17Le modèle hagiographique de la conversion et la figure de l’Auteur converti – Autre lieu commun de la tradition littéraire : la conversion post mortem d’un auteur renégat par ses intrusifs commentateurs. Évènement biographique introduit ultérieurement par le commentateur à des fins forcément hagiographiques, religieuses ou au contraire ironiques, cette conversion représentée après coup nous en apprend beaucoup sur la représentation de l’auteur dans l’étude de la réception critique. Si les entreprises de conversion d’un auteur par ses proches ou par ses critiques hagiographes sont légion en littérature (Rimbaud en est le plus célèbre exemple), peu d’études y sont ici consacrées, ce que l’on peut regretter.
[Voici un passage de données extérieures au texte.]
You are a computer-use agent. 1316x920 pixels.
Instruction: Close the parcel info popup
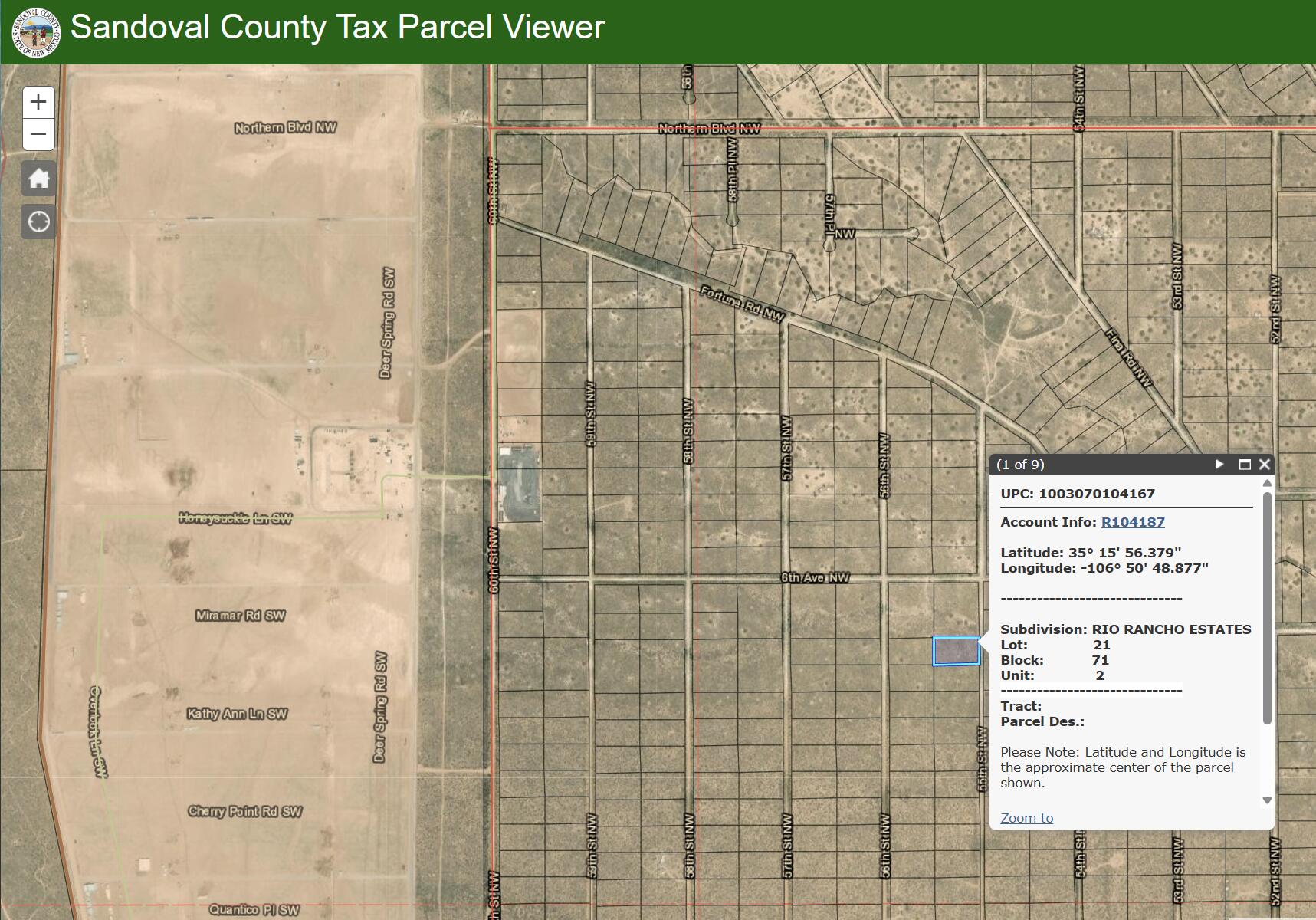1265,465
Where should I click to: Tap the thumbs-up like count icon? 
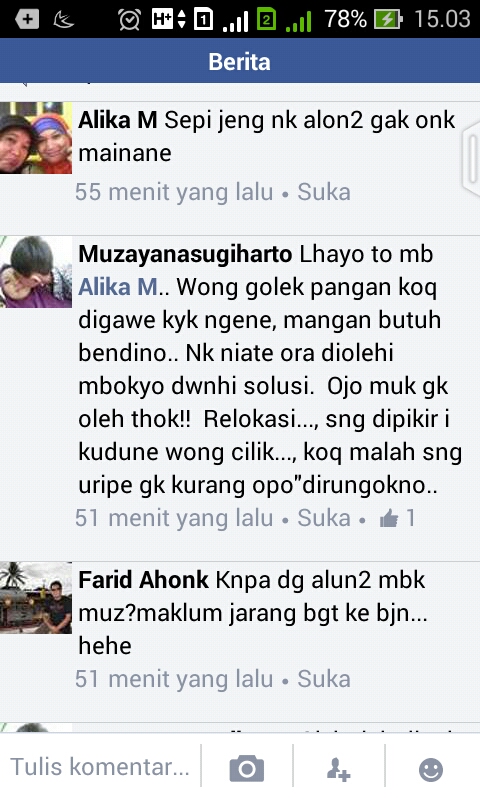click(389, 518)
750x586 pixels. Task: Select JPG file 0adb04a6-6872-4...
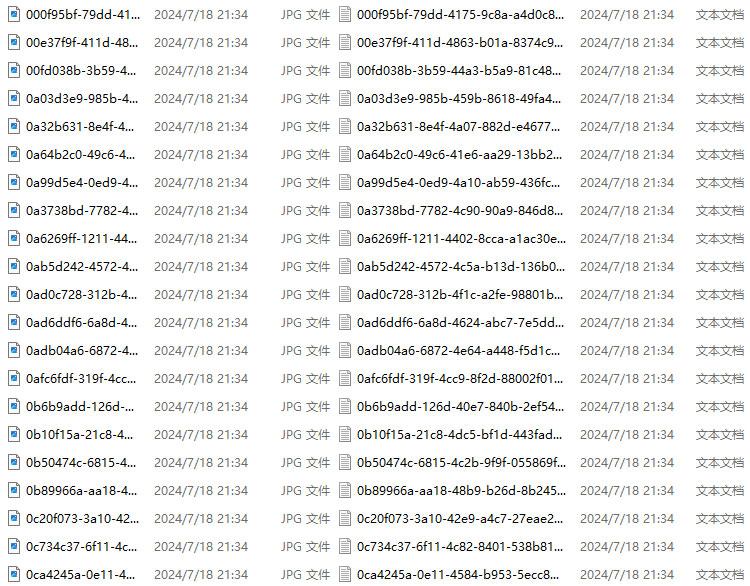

Le travail de consécration et d’instauration d’un auteur en converti au catholicisme, sorte d’ouvrier de la dernière heure méconnu, paraît d’autant plus intéressant à étudier qu’il aurait permis de réfléchir à la façon dont un lecteur convertit à son tour l’œuvre, le discours et la figure de l’auteur, dans une imitation de l’hagiographie. C’est une telle perspective qu’esquisse Sophie Rabau observant dans les Vies antiques et dans la tradition hagiographie une récurrence de la conversion anachronique dans la biographie : on se souvient ici de la lecture religieuse de la IVe églogue des Buccoliques de Virgile, ou de l’Enfer de Dante comme autres possibles de la conversion. C’est à propos d’Homère, et de ses Vies imaginaires, que Sophie Rabau s’efforce de montrer comment la fiction d’auteur procède par « la conversion de l’ordinaire en l’extraordinaire auctorial », pour mieux mettre au jour l’accident et la soudaineté du génie. La conversion de Mallarmé procède visiblement du même paradoxe : événement singulier de vision et de révélation, c’est aussi le moment où le poète en vient à « presque perdre son identité » et accède ainsi à une parole universelle. Selon Marie Blaise, ce « « Stéphane » est devenu autre, « impersonnel », de manière à laisser l’Univers s’exprimer à travers lui ».

18Par ailleurs, quand il s’agit d’une figure d’auteur converti inventée dans la fiction par l’auteur en personne, on retrouve à un autre niveau cette intrication entre le modèle hagiographique de la conversion et la naissance de la vocation littéraire. Pierre Citti rappelle le Mémorial de Pascal, et voit dans « cet exemple assez rare d’une conversion historique d’un grand écrivain, documentée par lui-même » l’événement fondateur d’une nouvelle réception de l’auteur. Il aurait ainsi ouvert la voie à Chateaubriand, et contribué au regain de la « biographie intellectuelle voire spirituelle des écrivains » au XVIIIème siècle. Il est remarquable que la figure de l’auteur converti, tel que lui-même la forge, se nourrit de cette esthétique du moment miraculeux où le poète connaît l’illumination du Verbe.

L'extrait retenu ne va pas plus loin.